The optimization was widely reported in recent years. Sachdeva et al. [
19] proposed an optimized model of PSO and SVM and compared its result with susceptibility maps from RF, neural networks (NN), and LR. They used 11 conditioning factors, namely elevation, slope, aspect, TWI, SPI, plan curvature, soil texture, land cover, rainfall, NDVI, and distance from rivers. Their findings highlighted the lowest (91.86%) and highest (96.55%) accuracies for the LR and optimized model, respectively. Li et al. [
31] applied a discrete PSO-based sub-pixel flood inundation mapping (DPSO-SFIM) algorithm to create flood maps and reported the success of optimization compared with the other four models. Adaptive neuro-fuzzy inference systems (ANFIS) with three optimization algorithms (ant colony optimization, genetic algorithm, and PSO) were studied by [
30], and the susceptible areas for flood were accurately mapped by ANFIS-PSO. In a study of flooded area mapping [
33], the authors used synthetic aperture radar (SAR) data and the interferometric SAR information about a flood hazard and improved the performance of a Fuzzy C-Means model by integration and optimization with PSO. Similarly, a model enhancement was reported by [
34] by the integration of PSO with Bayesian regulation back propagation NN using Landsat images of the flood events. Nevertheless, the focus of both works was on flood mapping and not flood susceptibility mapping. Thus, the applicability of optimized PSO-DLNN models in flood susceptibility mapping in different sites still needs more consideration, and testing the capabilities and level of improvement of the optimization method to map the susceptible flood zones was also the motivation to conduct this research.

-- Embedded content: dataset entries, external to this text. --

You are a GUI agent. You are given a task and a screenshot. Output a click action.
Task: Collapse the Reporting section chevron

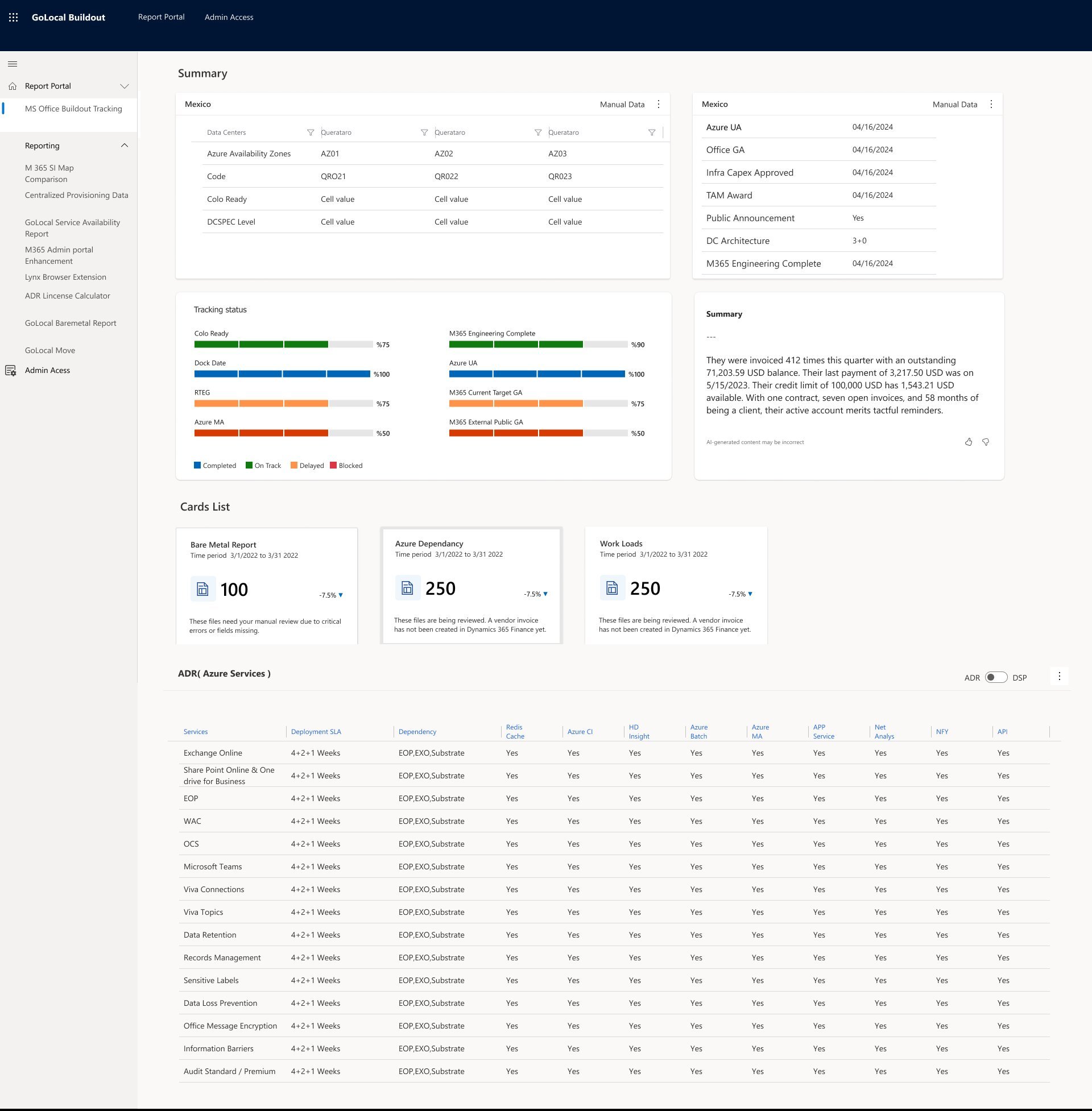click(124, 146)
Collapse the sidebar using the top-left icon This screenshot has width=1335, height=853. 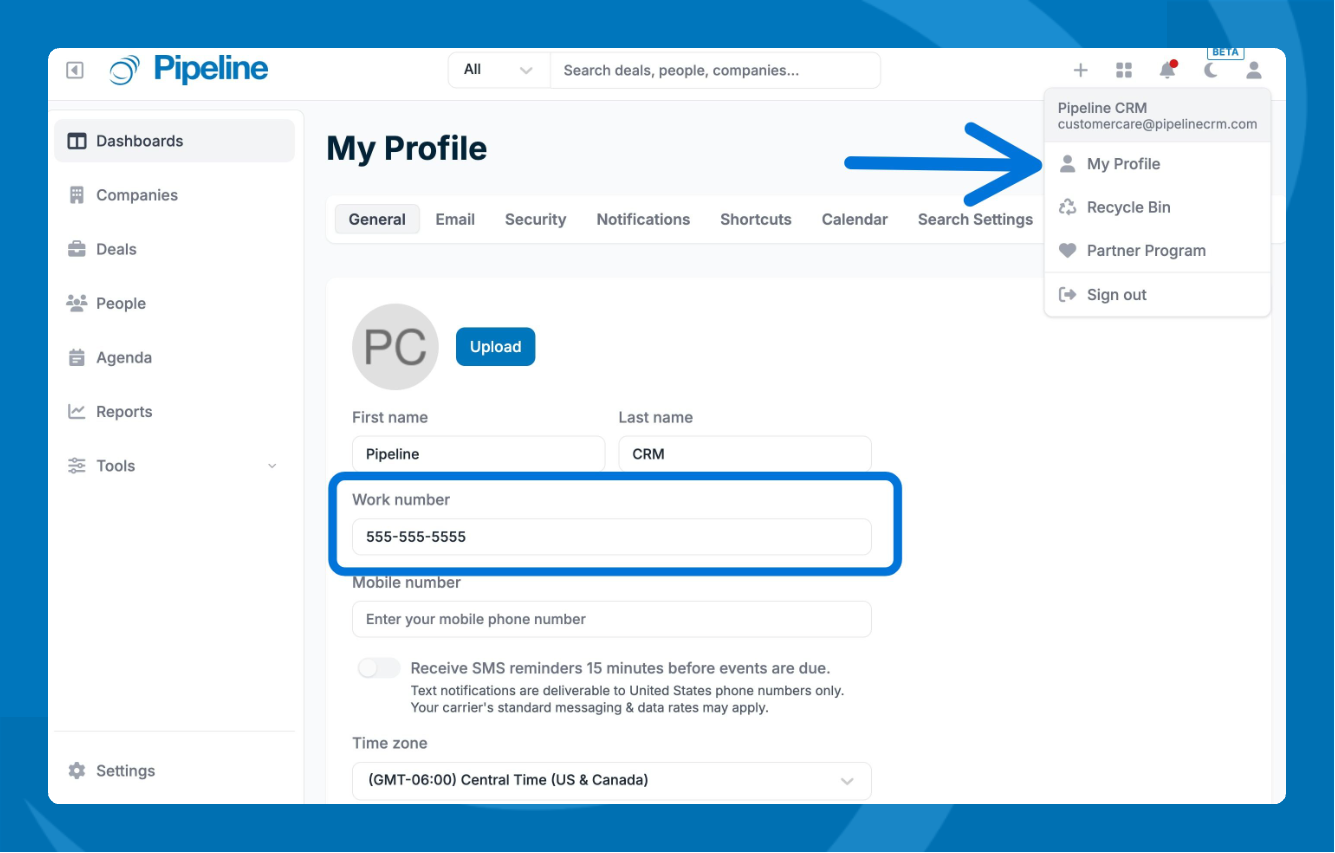(x=75, y=70)
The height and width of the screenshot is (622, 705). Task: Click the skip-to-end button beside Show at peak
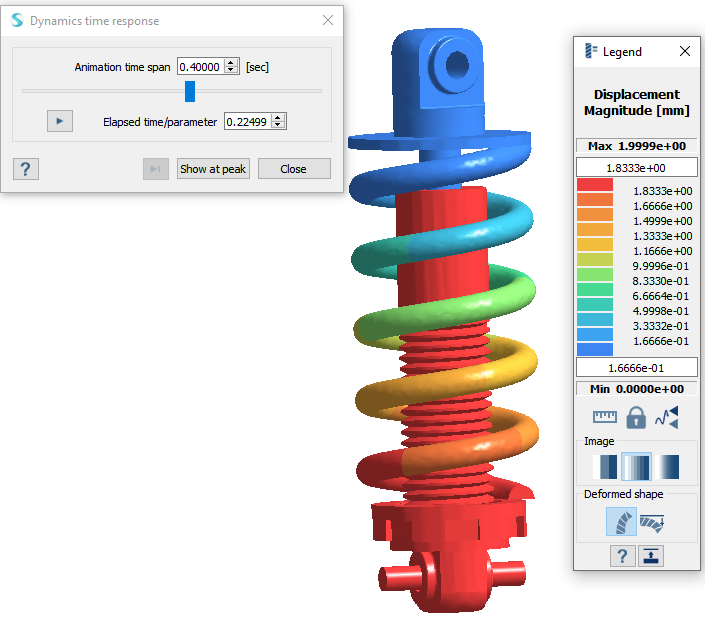coord(155,169)
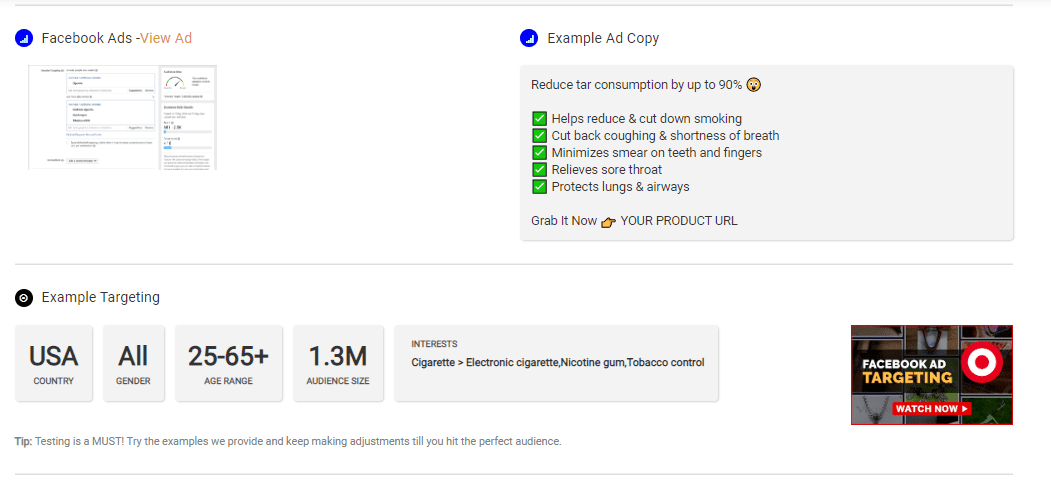This screenshot has height=480, width=1051.
Task: Click the shocked face emoji in ad copy
Action: (754, 85)
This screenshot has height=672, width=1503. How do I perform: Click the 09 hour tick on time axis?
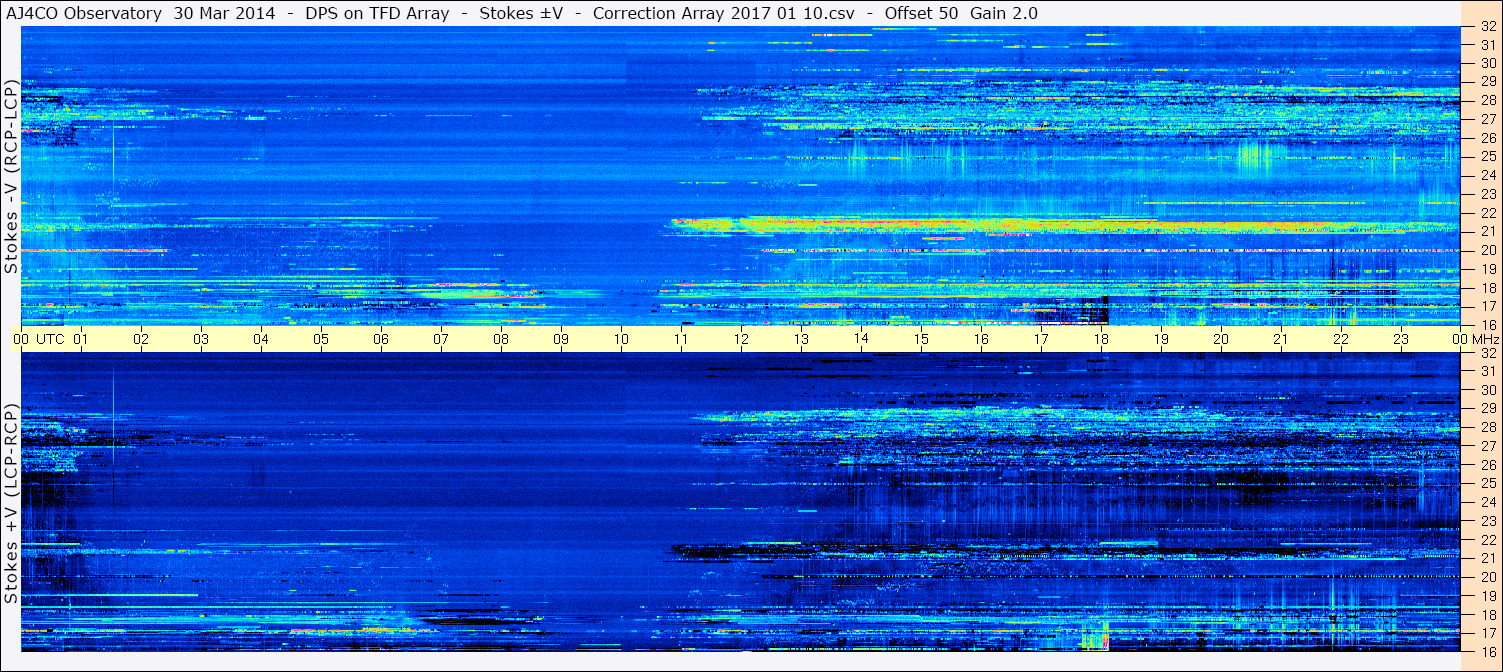pos(561,339)
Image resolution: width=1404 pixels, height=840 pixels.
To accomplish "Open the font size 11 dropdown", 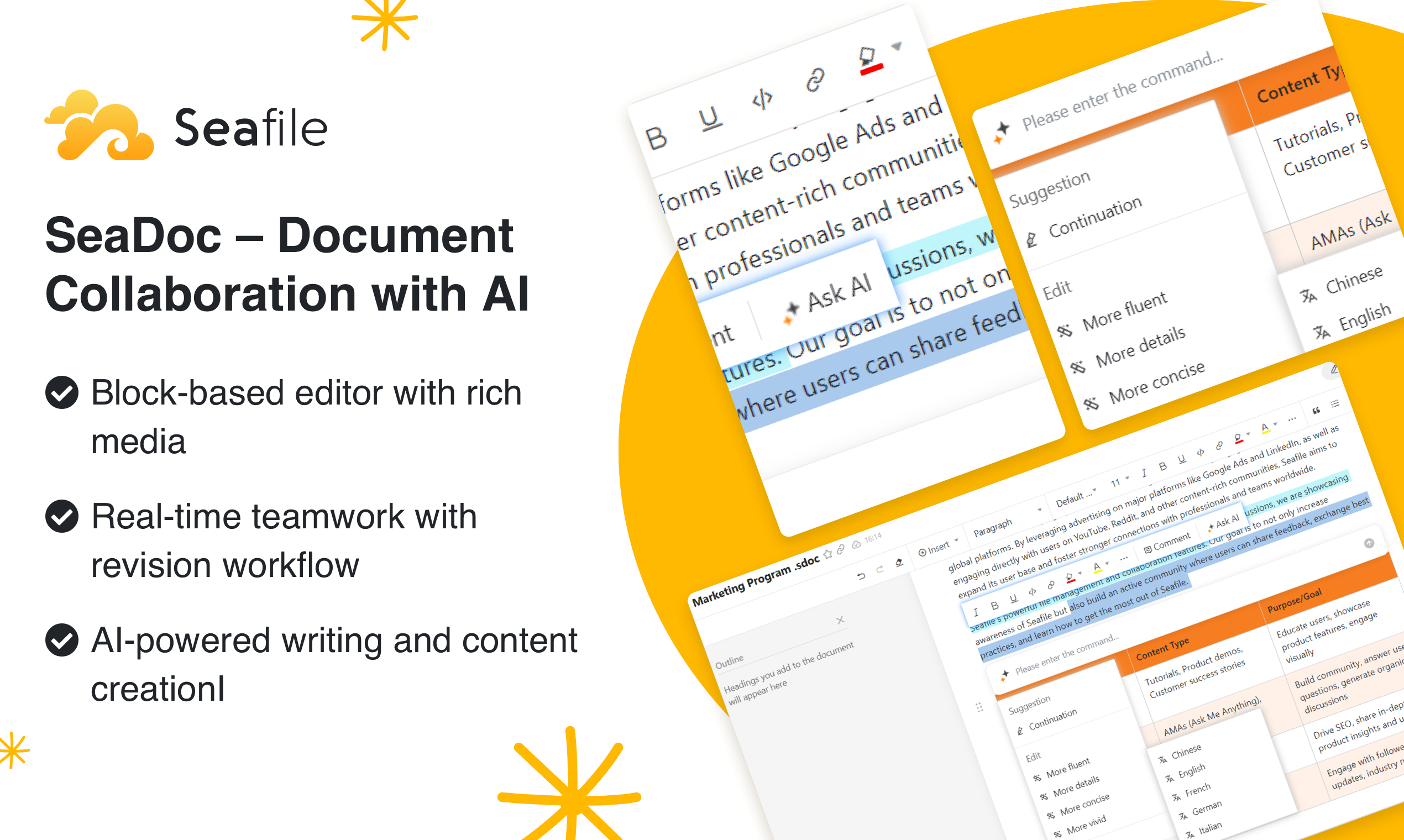I will [1119, 482].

Flood susceptibility mapping of the Brisbane catchment, Australia, using other algorithms (SVM, evidential belief function, LR, and FR) was practiced by [
1,
15,
16], and at best, higher performance accuracy of 92.11% was obtained. Then, we looked for a way to achieve better performance. To the best of the authors’ knowledge, there is no comprehensive study fully exploring the optimized DLNN via PSO to map flood susceptibility in the Brisbane catchment, Australia. Therefore, we aimed (1) to classify the flood susceptible zones in the study area into five probability classes (i.e., very low, low, moderate, high, and very high) using three models, namely ANN, DLNN, and the optimized DLNN using PSO (PSO-DLNN); (2) to assess and compare the accuracy and reliably of the three models based on sensitivity, specificity, the area under curve (AUC), and true skill statistic (TSS) tests; and (3) to determine the most important factors (i.e., altitude, slope, aspect, curvature, distance from river, distance from road, rainfall, land use, lithology, soil, SPI, TWI, and sediment transport index (STI)), influencing the flood occurrence, in the subtropical climate region.